# Homework Help: Reluctance in a cast steel ring

1. Mar 27, 2016

### DevonZA

1. The problem statement, all variables and given/known data
A coil of 450 turns is wound uniformly round a cast steel ring. The ring has a crosssectional area of 750mm2 and a mean circumference of 600mm. A flux of 0.825mWb is produced in the ring. (Given that H = 800At/m at that flux).
a.
Calculate the reluctance of the ring
b.
Calculate the current required to produce the given flux.

2. Relevant equations
Φ=BA
μ=B/H
S=l/μoμrA
Φ=F/S

3. The attempt at a solution
a.
Φ=BA
B=Φ/A
Flux density in ring: 0.825x10-3/750x10-6
= 1.1T

μ=B/H
=1.1/800
=1.375x10-3

S=l/μoμrA
=600x10-3/1.375x10-3x4πx10-7x750x10-6
=4.63x1011A/Wb

b. Φ=F/S
=0.825x10-3=mmf/4.63x1011
mmf=0.825x10-3x4.63x1011
=381975000A

These answers look very wrong to me but I am unsure where I have gone wrong?

2. Mar 27, 2016

### jwinter

If you are familiar with Ohm's law, then reluctance is analogous to resistance in a circuit, with electro-motive force (voltage) being analogous to magneto-motive force (ampere-turns) and resulting current flow (amperes) being analogous to magnetic flux (webers).
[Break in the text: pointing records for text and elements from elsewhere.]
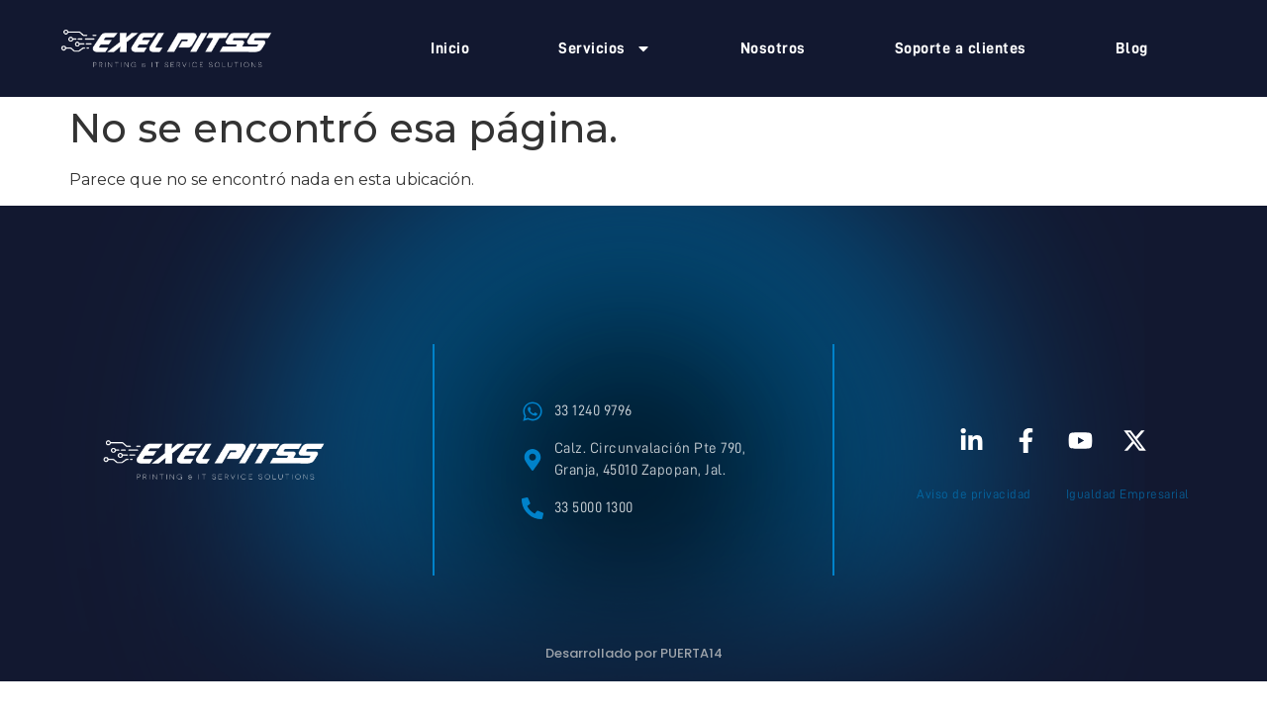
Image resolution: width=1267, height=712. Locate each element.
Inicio (450, 48)
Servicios (604, 48)
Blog (1132, 48)
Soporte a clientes (960, 48)
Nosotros (773, 48)
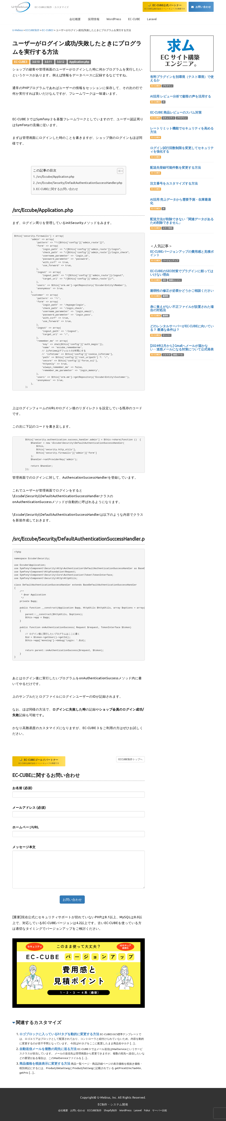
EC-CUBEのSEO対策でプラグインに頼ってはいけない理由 (181, 272)
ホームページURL (25, 827)
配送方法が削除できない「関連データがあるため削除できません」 (182, 220)
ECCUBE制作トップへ (130, 759)
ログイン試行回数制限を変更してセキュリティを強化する (182, 149)
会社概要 (63, 1110)
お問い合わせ (77, 1110)
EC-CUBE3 (21, 61)
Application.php (79, 61)
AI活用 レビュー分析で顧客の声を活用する (180, 96)
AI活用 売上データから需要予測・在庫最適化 (180, 201)
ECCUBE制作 (94, 1110)
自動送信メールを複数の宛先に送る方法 (48, 1049)
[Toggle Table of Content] (118, 171)
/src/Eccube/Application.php (55, 176)
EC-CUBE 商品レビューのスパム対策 (176, 112)
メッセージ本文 (24, 847)
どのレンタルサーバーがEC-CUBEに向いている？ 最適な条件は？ (182, 327)
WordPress (125, 1110)
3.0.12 (61, 61)
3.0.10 (36, 61)
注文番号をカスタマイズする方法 (174, 183)
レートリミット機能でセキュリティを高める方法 (182, 130)
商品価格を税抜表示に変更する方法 (44, 1063)
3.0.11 (48, 61)
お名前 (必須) (22, 788)
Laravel (138, 1110)
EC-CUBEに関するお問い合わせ (57, 189)
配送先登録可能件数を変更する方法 (175, 167)
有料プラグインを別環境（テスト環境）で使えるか (182, 78)
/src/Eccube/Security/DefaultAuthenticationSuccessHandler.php (79, 182)
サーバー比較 (159, 1110)
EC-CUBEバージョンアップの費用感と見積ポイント (182, 253)
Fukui (147, 1110)
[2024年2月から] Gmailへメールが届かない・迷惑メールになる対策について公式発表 (182, 347)
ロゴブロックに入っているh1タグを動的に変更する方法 (59, 1034)
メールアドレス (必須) (29, 807)
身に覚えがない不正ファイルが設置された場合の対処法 (182, 308)
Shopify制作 (110, 1110)
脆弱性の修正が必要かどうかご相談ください (182, 290)
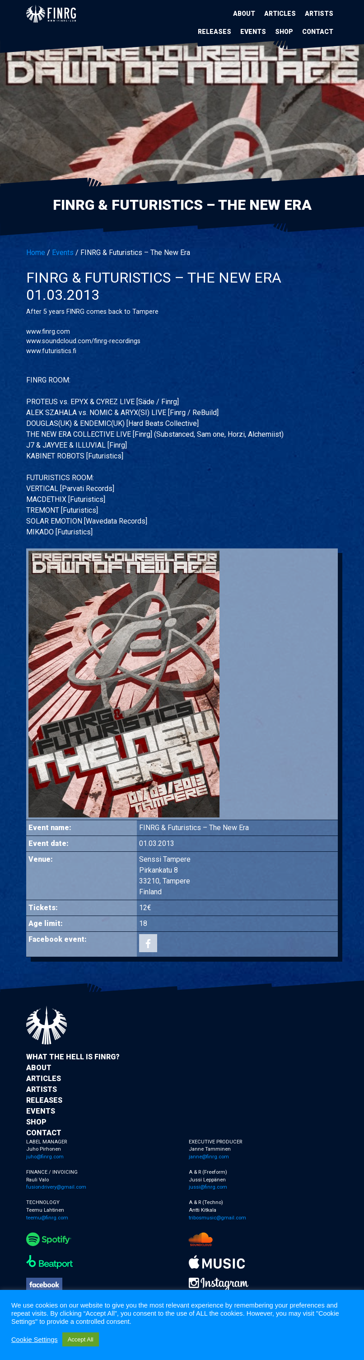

The B-field that you may be more familiar with is flux density (webers/square meter), and the H-field (ampere-turns/meter) is analogous to the electric field (volts/metre).

a) So from ohms law R=V/I which for a magnetic loop becomes Reluctance = [Ampere.turns/meter * meters] / [resultant flux].

In your case this comes to (800At/m * 600mm / 0.825mWb) => 776*103 At/Wb (allowing for the millimeters and milliwebers).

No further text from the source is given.